Work to be completed —
Restate, word for word, the run of lines that starts at the line containing "Image resolution: width=781" and ends with the final line of the listing. Leave pictures out.

Data —
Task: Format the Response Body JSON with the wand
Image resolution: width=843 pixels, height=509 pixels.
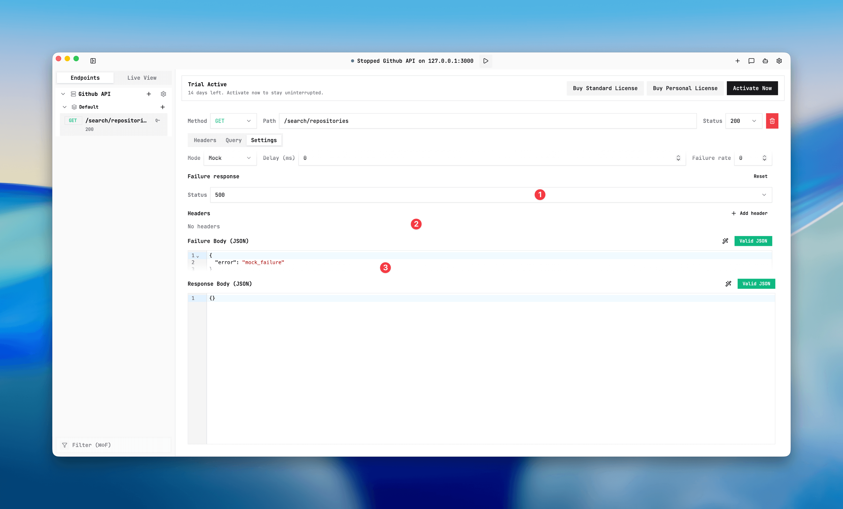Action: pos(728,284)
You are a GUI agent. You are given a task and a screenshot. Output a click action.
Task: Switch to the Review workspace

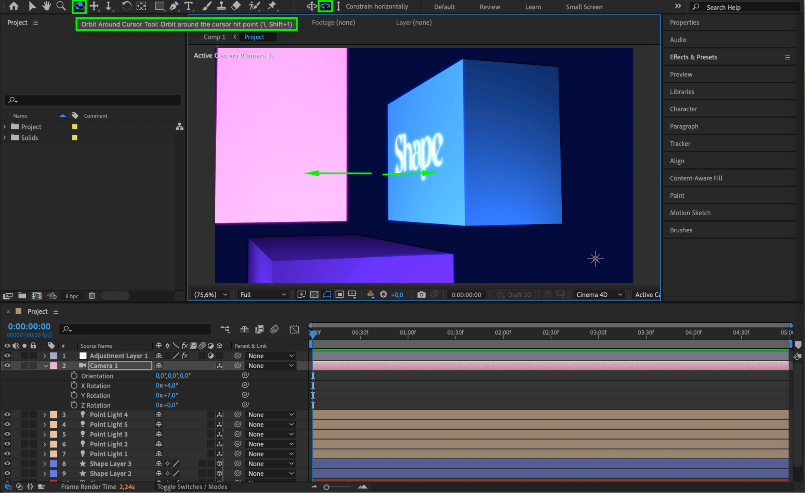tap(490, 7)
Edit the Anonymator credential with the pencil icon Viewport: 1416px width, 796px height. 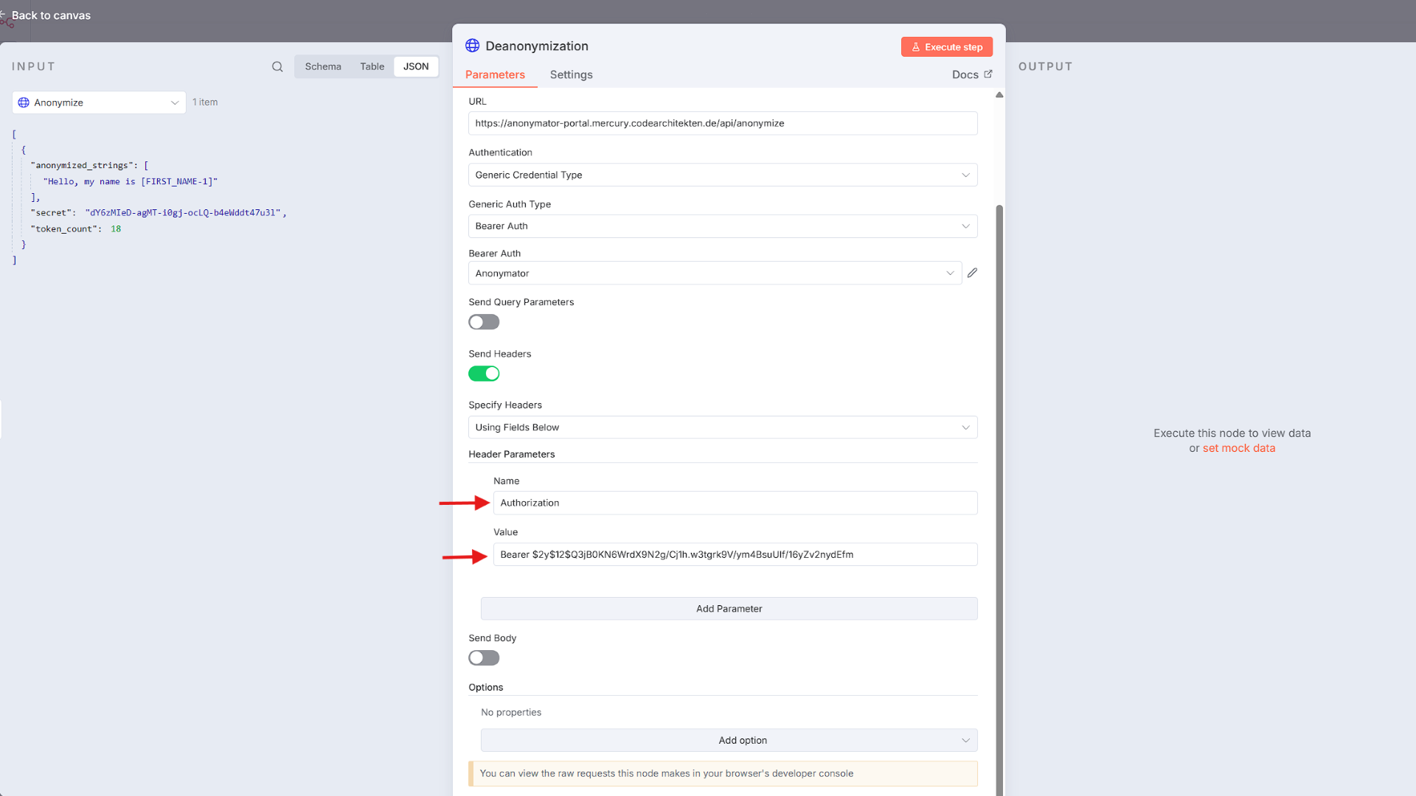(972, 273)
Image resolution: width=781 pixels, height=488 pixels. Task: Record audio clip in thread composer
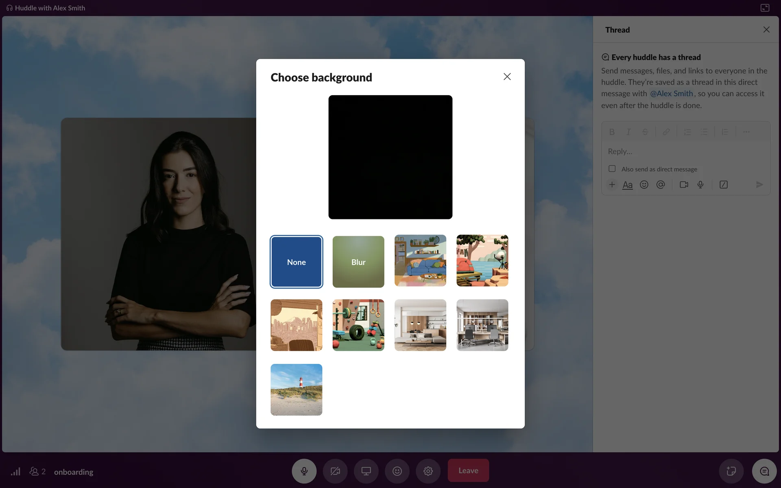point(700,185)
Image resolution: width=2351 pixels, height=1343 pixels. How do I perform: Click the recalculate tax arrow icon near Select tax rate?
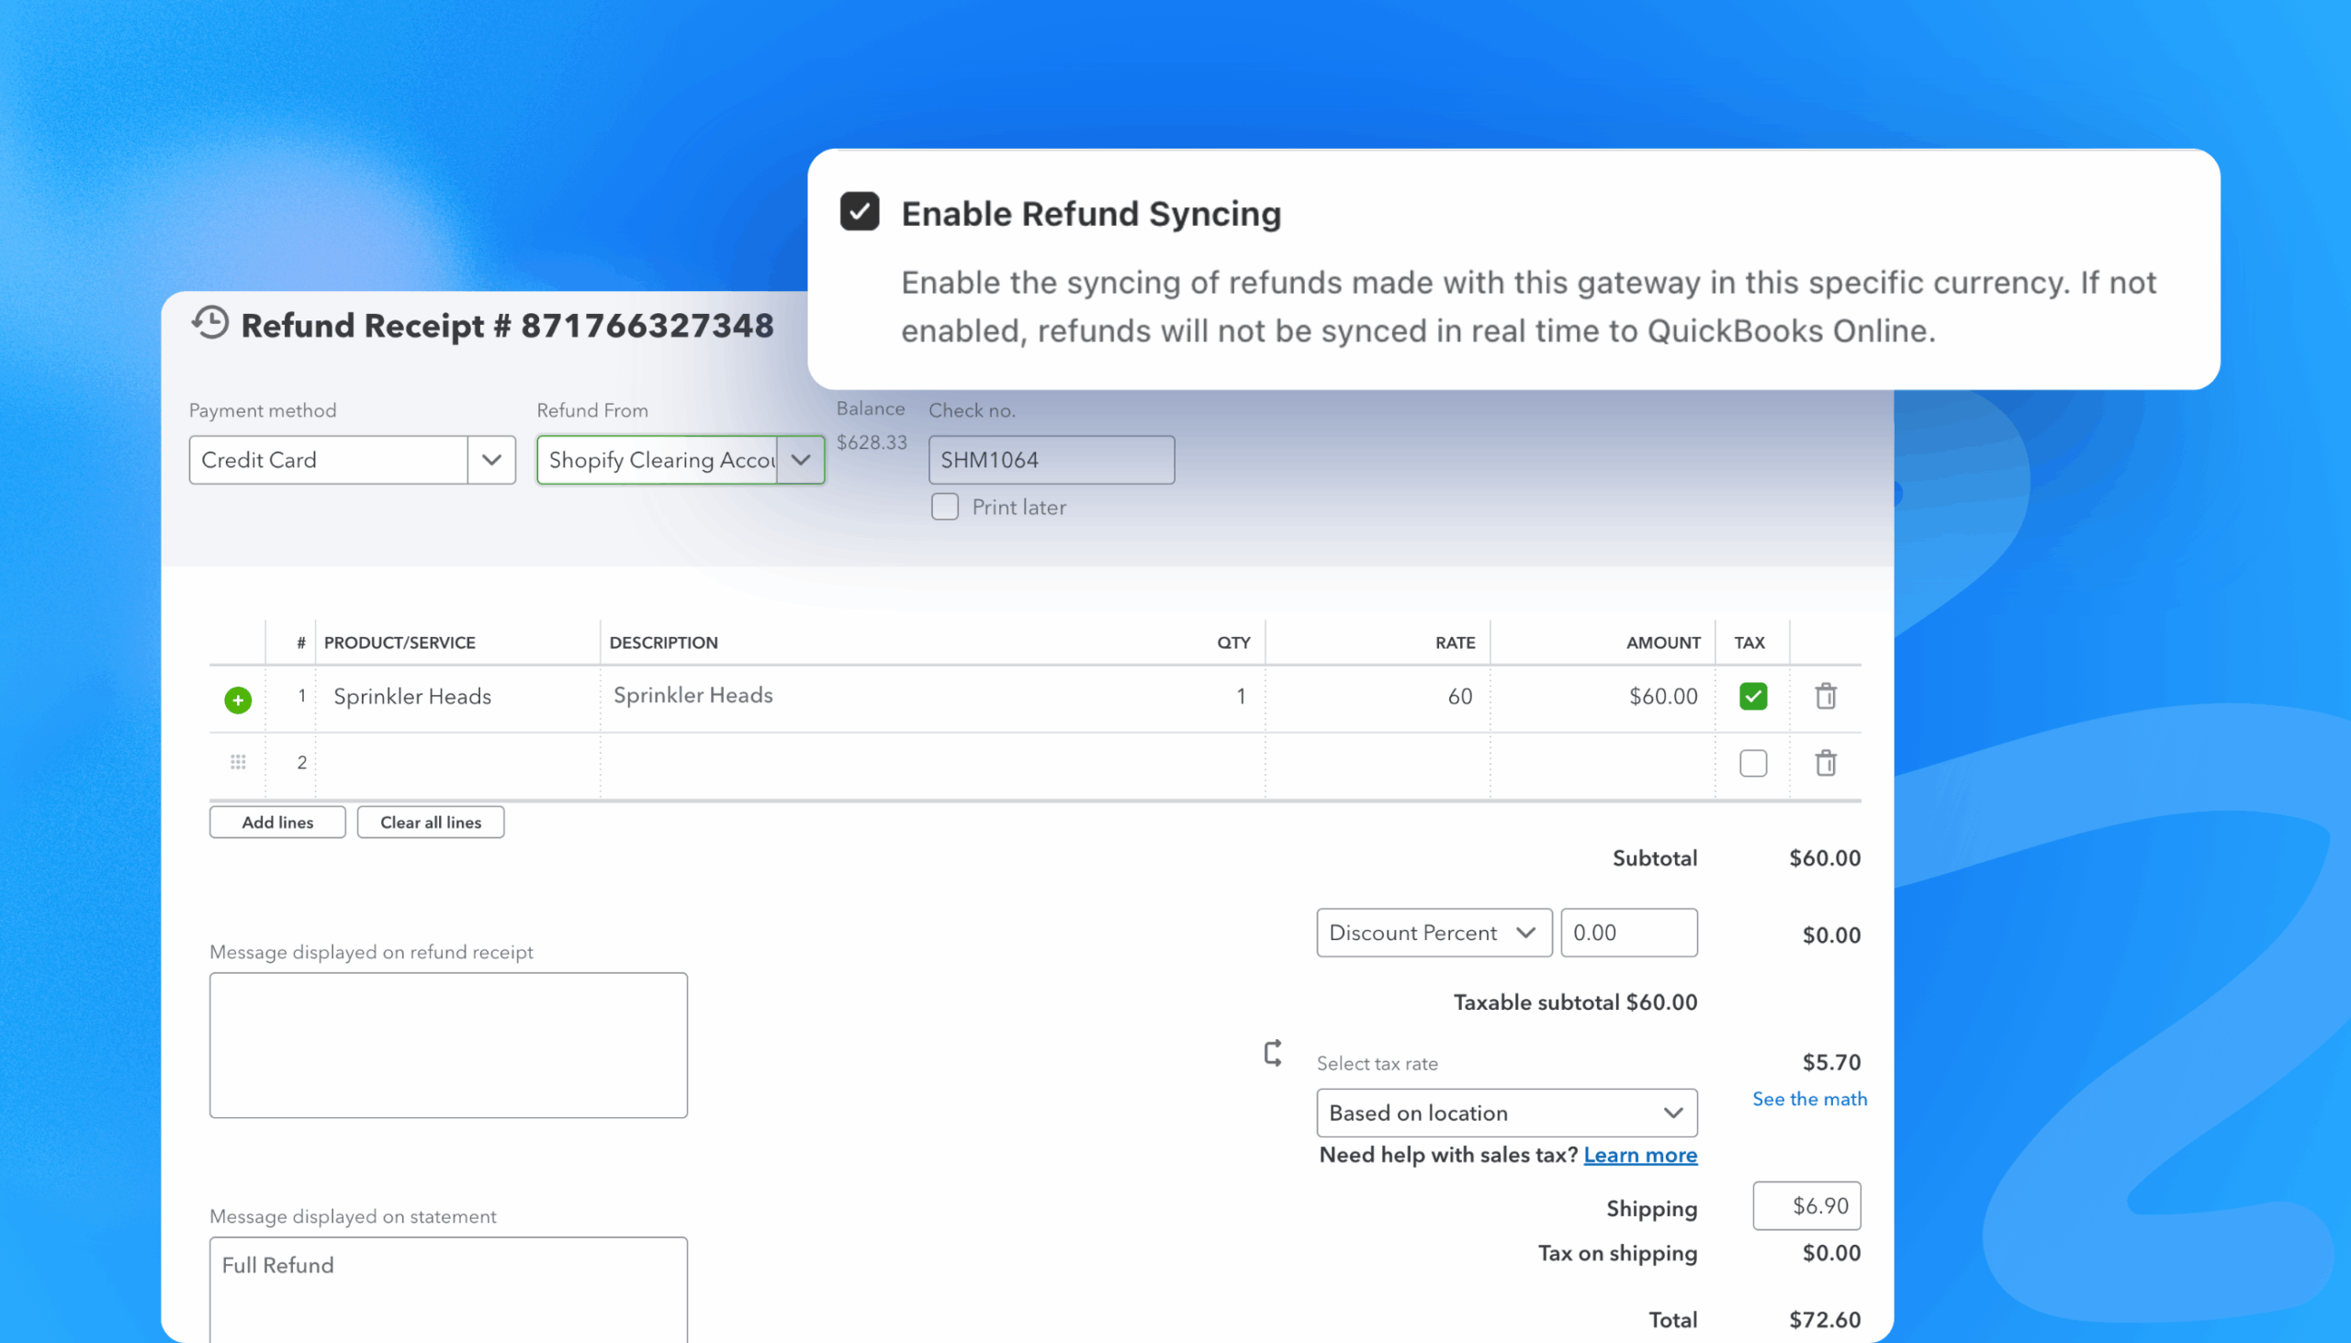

Answer to this problem —
Image resolution: width=781 pixels, height=488 pixels. Task: Record audio clip in thread composer
point(700,185)
Image resolution: width=2351 pixels, height=1343 pixels. How do I perform: Click the recalculate tax arrow icon near Select tax rate?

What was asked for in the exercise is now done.